A server restart may be required after changing these properties.
From the Administration panel, select: TIBCO EBX® Digital Asset Manager Add-on > Drive > Drive.
Create a new record.
After adding a label and description, use the Connector menu to select Azure Blob.
Fill in the required fields. If you have questions about one of the properties, hover your mouse over it and select the '?' to view its tooltip.
Please note that:
The Storage account name is validated to ensure input is valid, but the name you enter must match your Azure account information.
The Container can be selected from existing folders, or you can click Create to add a new folder.
After saving and closing, you must create a D.A.C. to connect the Drive to a data model field.
Use the Microsoft Azure Portal to obtain the following identifiers required for Entra ID authentication:
Tenant ID
Client (Application) ID
Client Secret (or certificate)
The Microsoft Azure Portal UI can change over time.
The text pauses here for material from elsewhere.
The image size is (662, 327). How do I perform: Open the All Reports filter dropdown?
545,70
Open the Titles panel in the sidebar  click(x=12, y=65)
If the following steps do not match what you see, refer to the latest Microsoft Azure documentation.
Tenant ID: Navigate to Microsoft Entra ID > Overview and copy the Tenant ID.
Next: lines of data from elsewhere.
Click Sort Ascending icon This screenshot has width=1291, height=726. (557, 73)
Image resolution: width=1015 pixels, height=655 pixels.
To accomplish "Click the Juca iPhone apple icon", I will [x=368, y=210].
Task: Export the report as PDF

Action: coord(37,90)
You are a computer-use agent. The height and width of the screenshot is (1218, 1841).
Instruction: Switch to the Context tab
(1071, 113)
Client ID: Go to Microsoft Entra ID > App registrations, select the application (service principal), copy the Application (client) ID.
Client Secret: In the same application, open Certificates & secrets, create a new client secret, copy its value immediately (it will be hidden later). Record expiration for rotation.
Assign RBAC: Open the Storage Account, select Access control (IAM), add role assignment (e.g. Storage Blob Data Contributor) to the application.
Be sure to confirm role propagation (this may take a few minutes).
The storage account key grants broad access to the account. Prefer Microsoft Entra ID whenever possible. Use a key only for legacy scenarios or temporary fallback.
The Microsoft Azure Portal UI can change over time. If the following steps do not match what you see, refer to the latest Microsoft Azure documentation.
In Azure Portal, go to Storage accounts and select your account.
Open Access keys (In the UI, this might display under Security + networking or Settings).
Click Show keys.
Copy either key1 or key2 value. Use only one key in the property: ebx.addon.dama.azure.storageAccountKey=<storageAccountKey>.
Optional: Regenerate a key (only after confirming all dependent services are updated). Rotate one key at a time to avoid outages.
When using a storage key, be aware of the following:
Treat the key as a secret; never commit it to version control.
Use key rotation and document last rotation date.
Restrict distribution; prefer using service principals (Entra ID) for RBAC and audit trails.
Remove the property when migrating to Entra ID to avoid unintended fallback.